Start of PAGE EXCERPT

An absolutely horrific discovery was made yesterday in Portage, Wisconsin.
The child abduction case of Courtney Clark led investigators from Florida to a home in the small central Wisconsin town.
PORTAGE -- Officers investigating a child abduction case went to a Portage residence, found an 11-year-old boy who had been severely tortured and then found his mother Friday buried in the back yard -- a possible homicide victim, police said.
The condition of the 11-year-old resembled pictures of those coming out of concentration camps at the end of World War II, Columbia County District Attorney Jane Kohlwey said.
"It's horrible what we're seeing," she said.
The 35-year-old woman's body was found at 2:20 p.m. Friday after her children -- the 11-year-old boy and a 15-year-old daughter -- told police she went missing around Memorial Day. The daughter said after lengthy questioning that her mother might have been buried.
A cadaver dog helped authorities locate the burial spot.
According to police, a group of four adults, including the woman who died, and five children had lived at the home since February. Before that, the group lived in many states, including Florida, Tennessee, Maine and Colorado, and had stayed in motels in the Wisconsin Dells area.

End of PAGE EXCERPT

▶ **REQUIRED ACTION 1**: Quote the Portage news report word for word, from "An absolutely horrific" down to "victim, police said.".
▶ **REQUIRED ACTION 2**: Pick up the report on the Portage child abduction case after its final sentence and carry it forward.

Start of DATA SHOWN

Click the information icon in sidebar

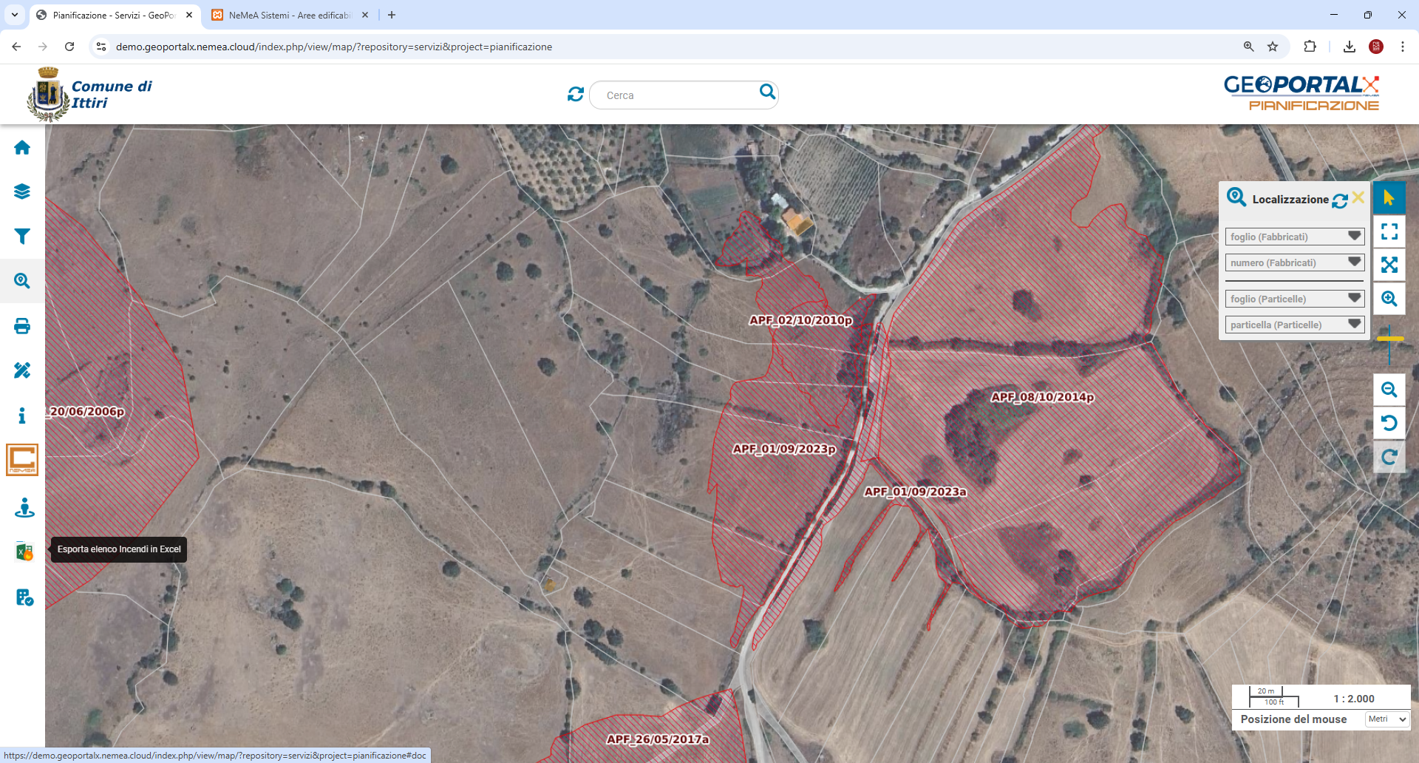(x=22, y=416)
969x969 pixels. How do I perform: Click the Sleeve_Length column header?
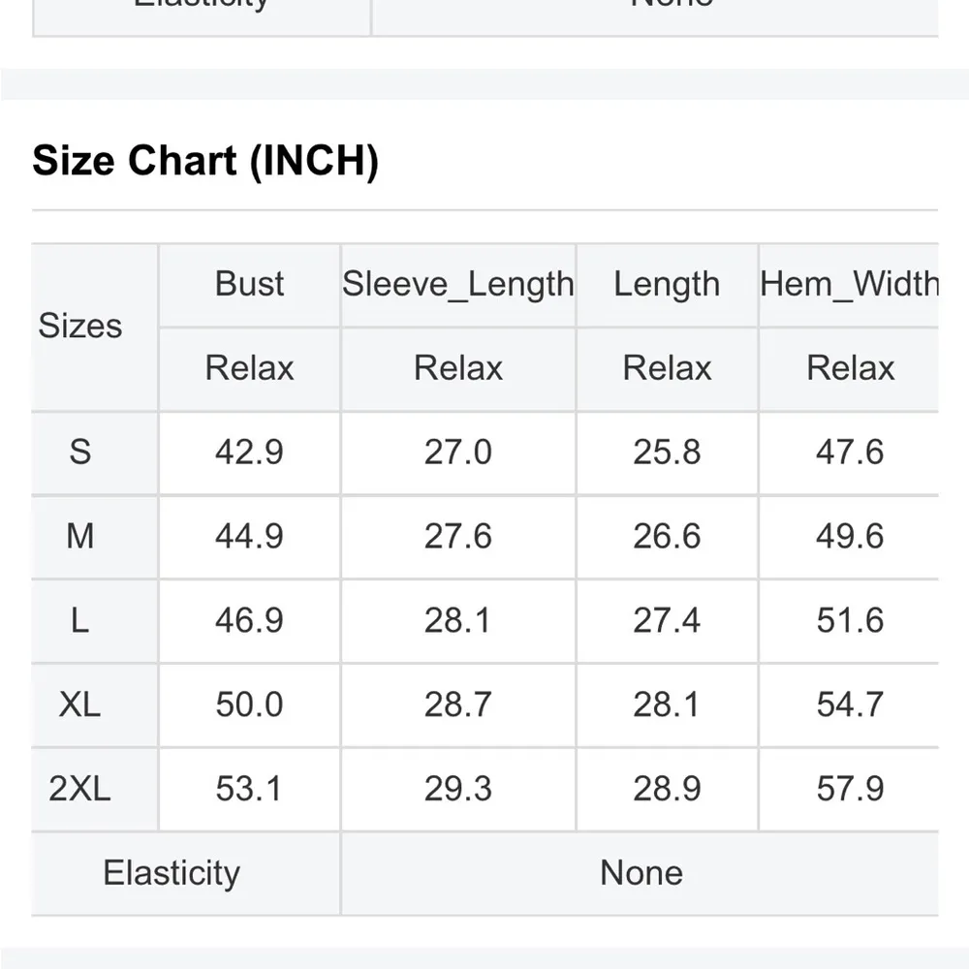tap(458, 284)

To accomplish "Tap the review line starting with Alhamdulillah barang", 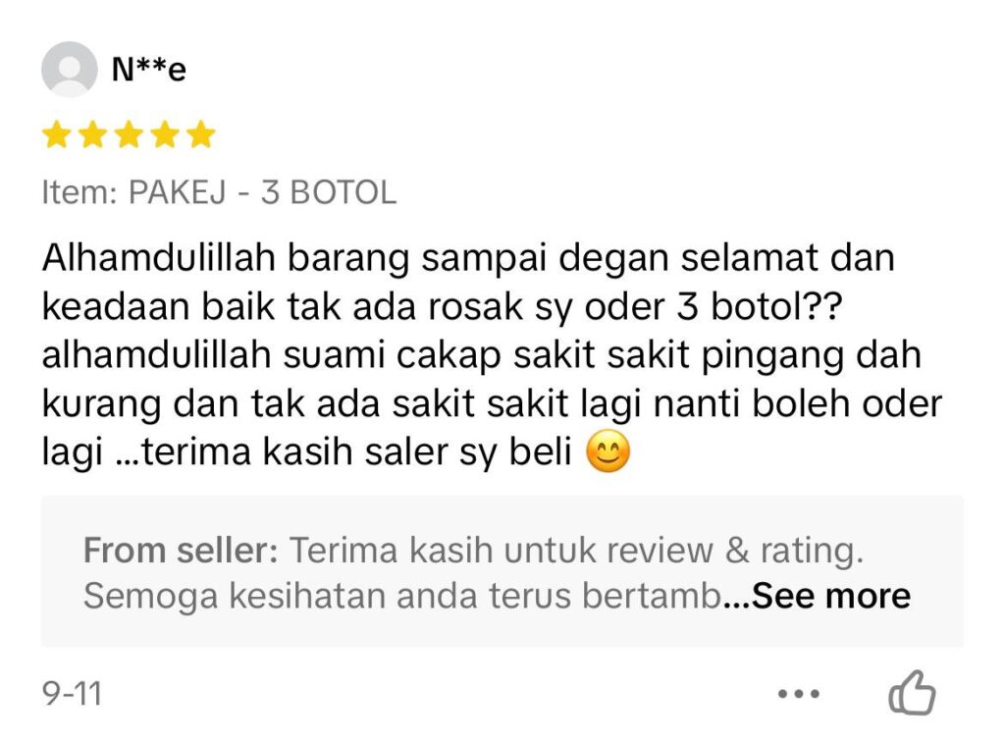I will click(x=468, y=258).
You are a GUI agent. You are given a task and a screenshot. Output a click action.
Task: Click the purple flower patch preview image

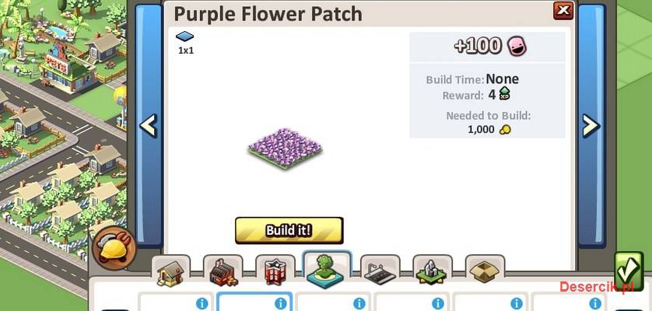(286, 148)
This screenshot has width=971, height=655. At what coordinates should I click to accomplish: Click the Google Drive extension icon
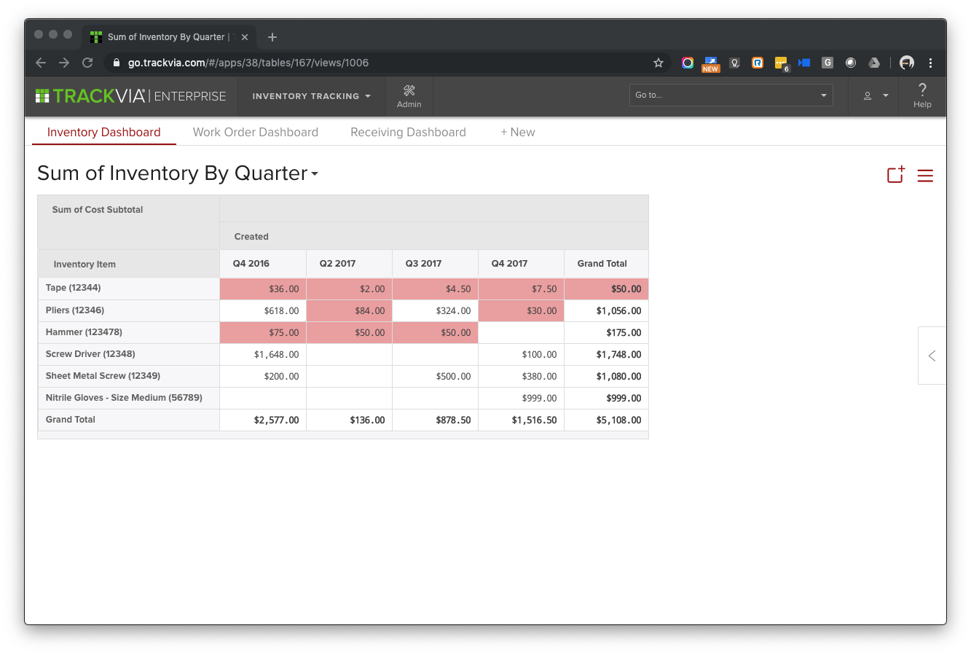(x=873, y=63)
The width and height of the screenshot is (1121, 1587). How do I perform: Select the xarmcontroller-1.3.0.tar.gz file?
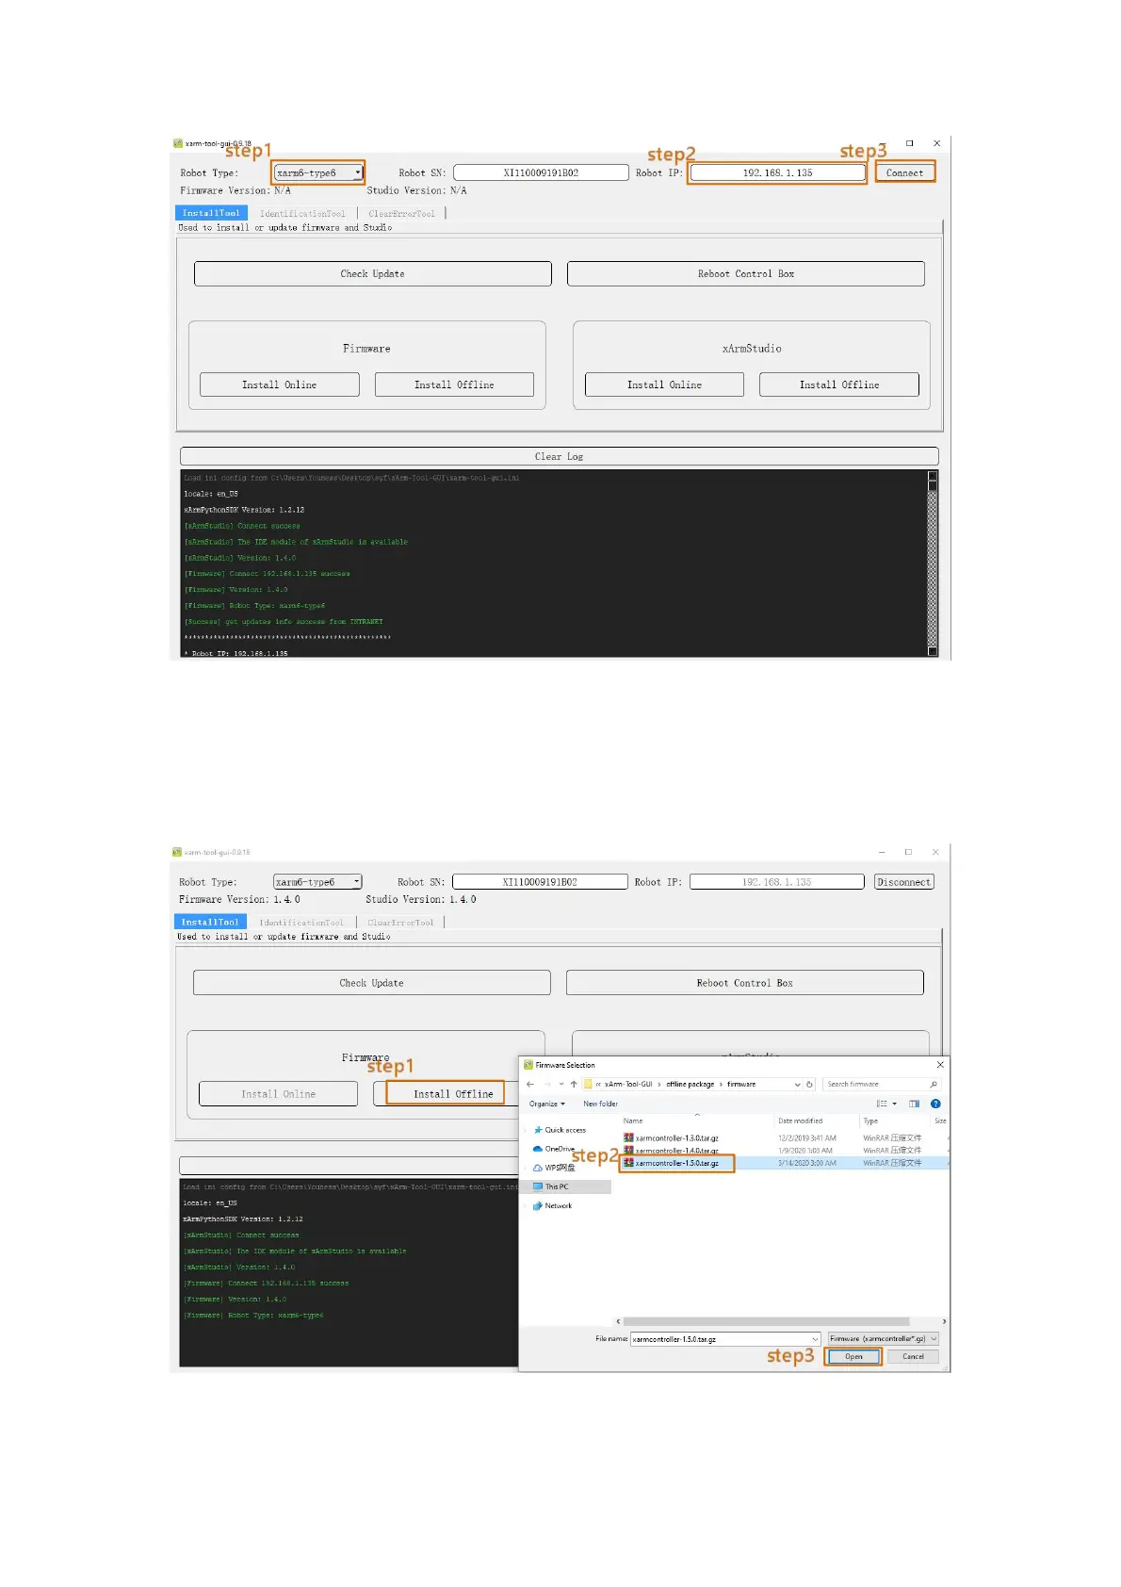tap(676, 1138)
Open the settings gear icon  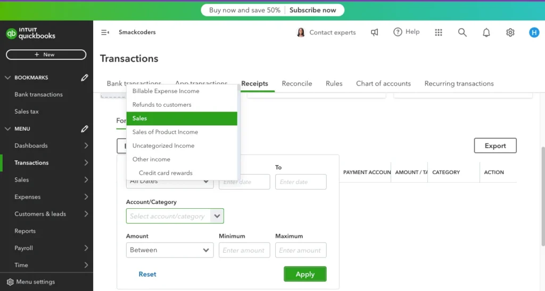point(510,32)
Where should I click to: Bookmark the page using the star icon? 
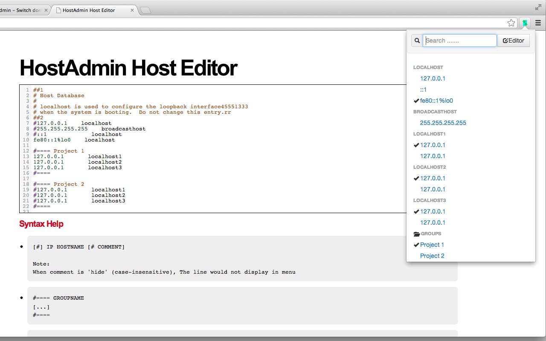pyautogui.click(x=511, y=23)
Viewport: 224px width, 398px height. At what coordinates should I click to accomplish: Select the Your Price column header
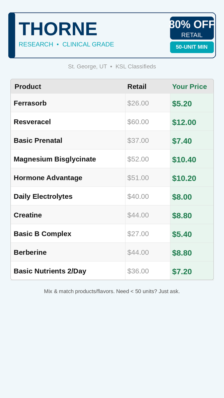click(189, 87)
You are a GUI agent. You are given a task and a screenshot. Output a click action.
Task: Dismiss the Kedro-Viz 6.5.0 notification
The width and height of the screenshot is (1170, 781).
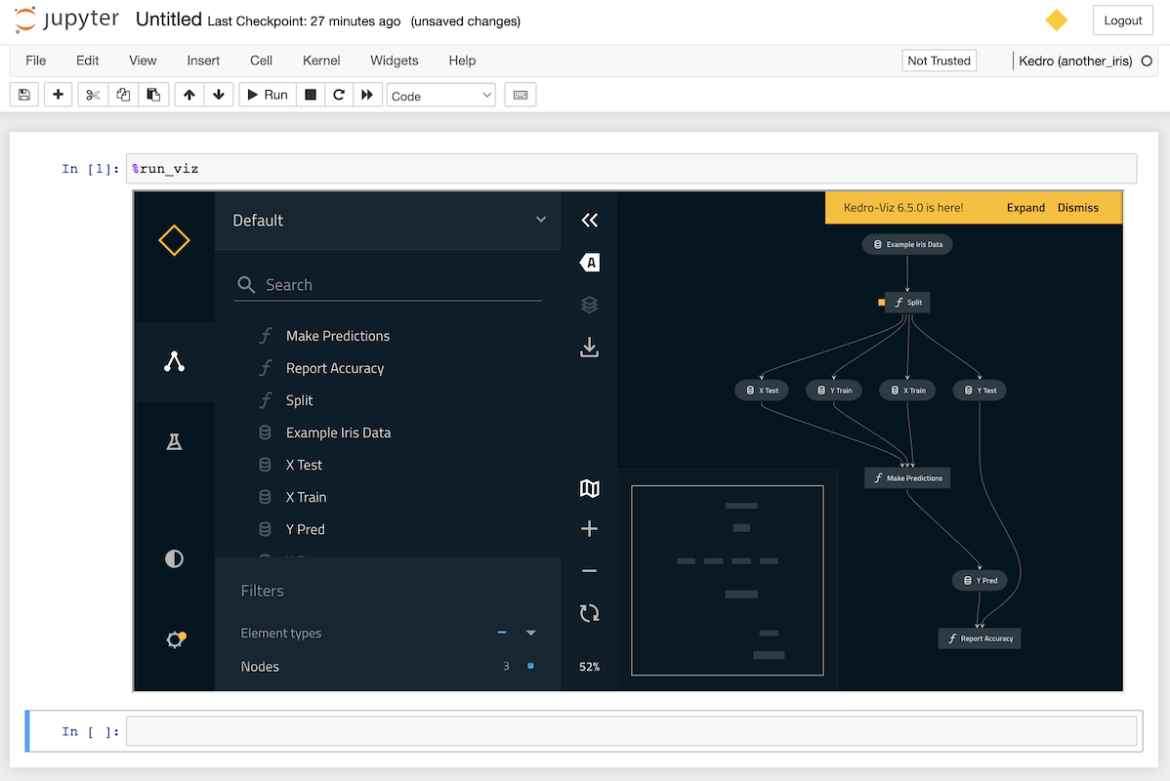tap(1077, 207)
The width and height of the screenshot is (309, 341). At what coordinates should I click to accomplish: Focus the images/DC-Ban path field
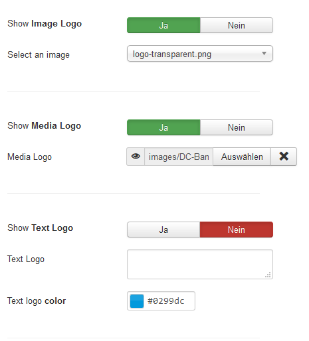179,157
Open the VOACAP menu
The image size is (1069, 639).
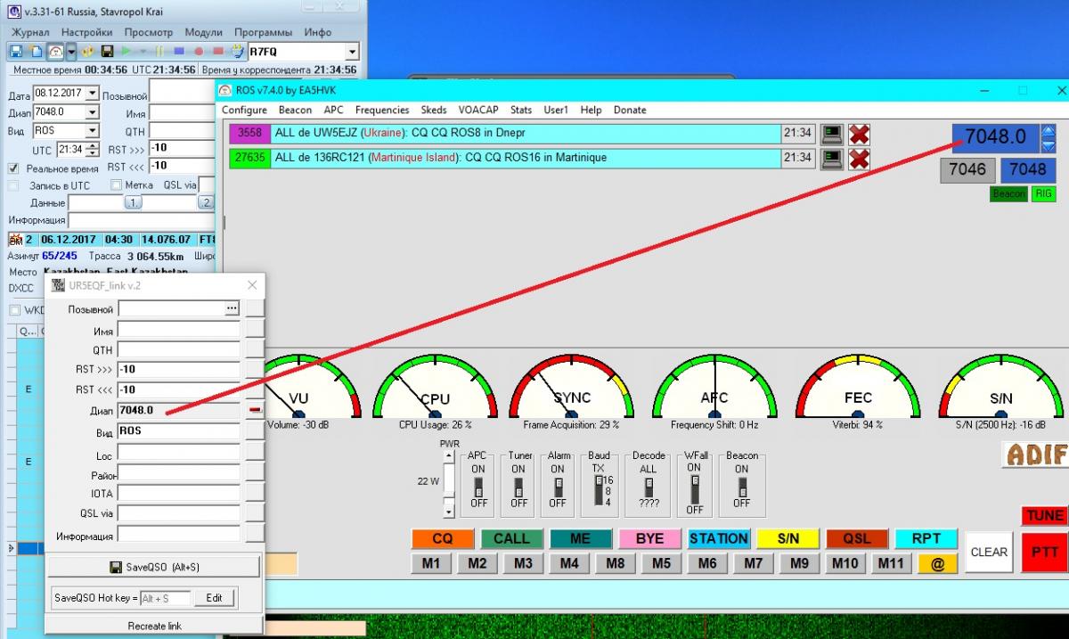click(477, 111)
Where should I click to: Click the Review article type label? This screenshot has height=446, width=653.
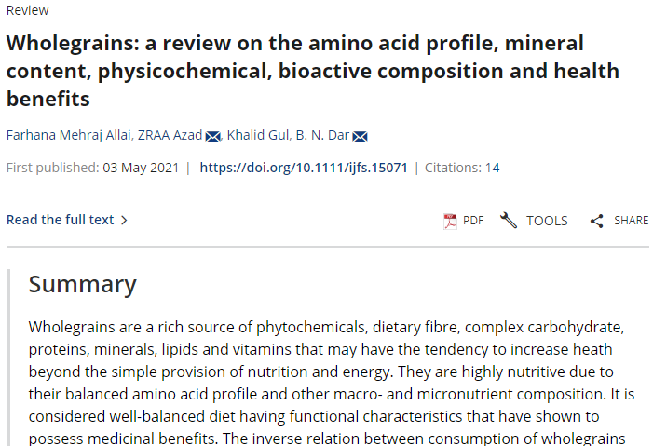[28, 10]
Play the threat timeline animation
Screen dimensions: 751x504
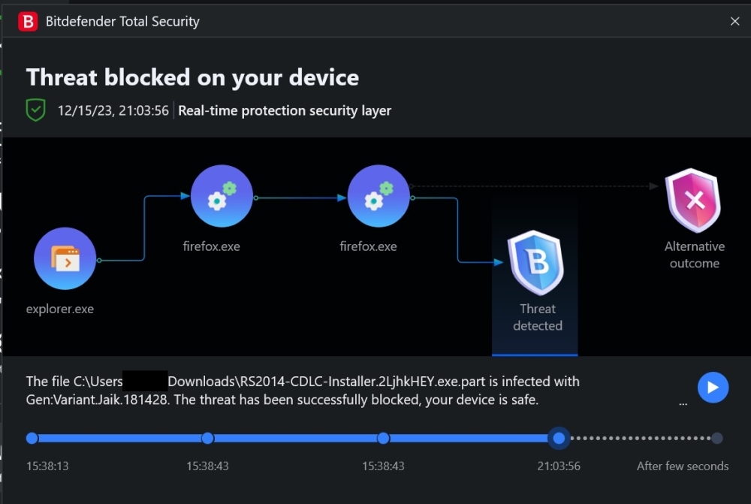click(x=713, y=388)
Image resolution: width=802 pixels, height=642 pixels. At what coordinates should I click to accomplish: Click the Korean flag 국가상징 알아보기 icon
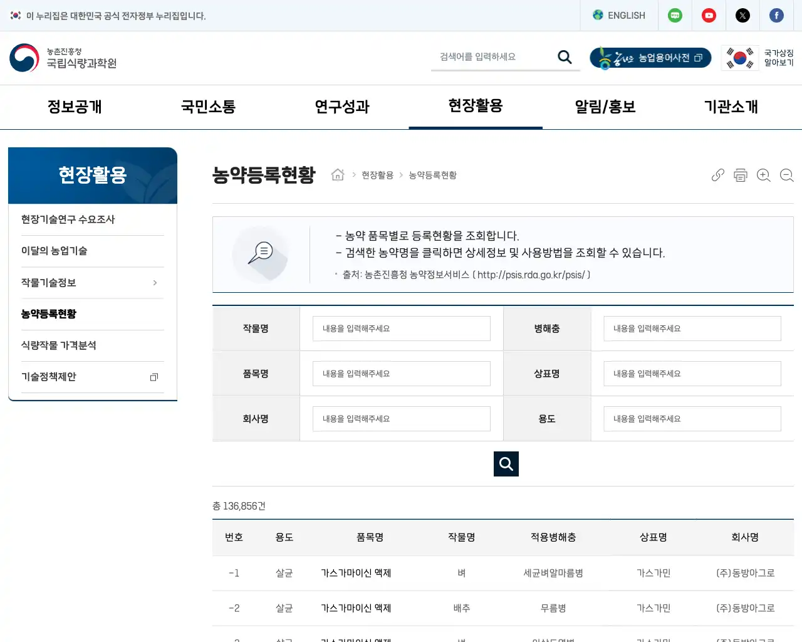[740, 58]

End of DATA SHOWN

▶ **RESULT 1**:
An absolutely horrific discovery was made yesterday in Portage, Wisconsin.
The child abduction case of Courtney Clark led investigators from Florida to a home in the small central Wisconsin town.
PORTAGE -- Officers investigating a child abduction case went to a Portage residence, found an 11-year-old boy who had been severely tortured and then found his mother Friday buried in the back yard -- a possible homicide victim, police said.

▶ **RESULT 2**:
Police were originally called to the home Thursday afternoon on a report from Florida that an abducted 2-year-old girl could be living there with her mother.
They found two women, the 15-year-old girl and three young girls. The 2-year-old, a 1-year-old and a 3-month-old girls were believed to be the daughters of one of the women. They included the 2-year-old she was accused of abducting last year in Florida's Lake County.
Police Chief Ken Manthey said the women gave false information about their identities and were taken to the police department with the children.
The authorities should be commended for tracking down Courtney Clark.
That success uncovered all this horror, the 11-year-old boy's tortured existence and his mother buried in the yard.
...According to police Lt. Mark Hahn, the boy had been tortured and burned with scalding and boiling water as punishment for failing to clean, and he also appeared to have been regularly locked in a closet.
“The diagnosis is definite abuse, definite serial child torture, profound malnutrition of a child consistent with chronic medical neglect,” one investigator said.
The boy was taken to University of Wisconsin Hospital in Madison. He is listed in guarded condition, and will likely face a long recovery.
I don't know how people can treat a child that way.
When Chief Kenneth Manthey discussed the condition of the boy, he looked positively ill. He said that it was the worst case of abuse he'd seen in 30 years.
Think of how severe the abuse was for an officer to say that the child resembles a concentration camp victim.
Wisconsin has had so many heartbreaking stories in the past month.
Milwaukee has endured so many shootings, brazen daylight attacks, and the death of an innocent 4-year-old, shot while skipping rope outside her home.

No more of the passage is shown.